Please rewrite the stretch of the data from the line containing "Open the shopping" through the end, keeping every line and shifting each coordinate in the answers up by 145.

__________________________________________________

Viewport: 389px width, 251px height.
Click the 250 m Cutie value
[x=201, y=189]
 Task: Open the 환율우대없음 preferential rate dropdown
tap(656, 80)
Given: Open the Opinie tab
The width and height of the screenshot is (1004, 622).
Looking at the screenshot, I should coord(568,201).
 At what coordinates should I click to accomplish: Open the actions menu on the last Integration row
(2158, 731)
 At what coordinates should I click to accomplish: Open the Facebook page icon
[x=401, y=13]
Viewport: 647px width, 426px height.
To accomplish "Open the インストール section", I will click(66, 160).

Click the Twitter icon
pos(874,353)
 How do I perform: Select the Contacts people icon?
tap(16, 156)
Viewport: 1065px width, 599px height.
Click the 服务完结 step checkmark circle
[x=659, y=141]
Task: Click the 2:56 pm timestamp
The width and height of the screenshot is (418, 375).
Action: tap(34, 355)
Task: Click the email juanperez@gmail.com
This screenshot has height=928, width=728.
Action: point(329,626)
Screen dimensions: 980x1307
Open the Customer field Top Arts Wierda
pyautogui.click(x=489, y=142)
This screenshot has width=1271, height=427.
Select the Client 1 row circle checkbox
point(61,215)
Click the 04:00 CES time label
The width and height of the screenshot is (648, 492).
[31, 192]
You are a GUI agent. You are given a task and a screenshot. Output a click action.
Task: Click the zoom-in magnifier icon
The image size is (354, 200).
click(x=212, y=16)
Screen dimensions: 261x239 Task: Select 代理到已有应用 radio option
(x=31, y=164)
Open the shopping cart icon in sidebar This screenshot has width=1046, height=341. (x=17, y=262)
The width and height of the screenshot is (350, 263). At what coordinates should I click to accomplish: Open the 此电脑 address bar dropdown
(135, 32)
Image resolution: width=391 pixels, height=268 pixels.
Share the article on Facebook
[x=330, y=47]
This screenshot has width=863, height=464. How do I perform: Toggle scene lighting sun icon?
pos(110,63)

__________________________________________________

▸ **COMPLETED EXERCISE**
Open the shopping cart icon in sidebar This screenshot has width=1046, height=341. (x=162, y=407)
The width and height of the screenshot is (350, 263). At what coordinates should I click to accomplish: Open the 此电脑 address bar dropdown
(280, 177)
Image resolution: width=391 pixels, height=268 pixels.
Share the article on Facebook
[x=475, y=192]
This screenshot has width=863, height=464. How do I perform: Toggle scene lighting sun icon?
pos(255,208)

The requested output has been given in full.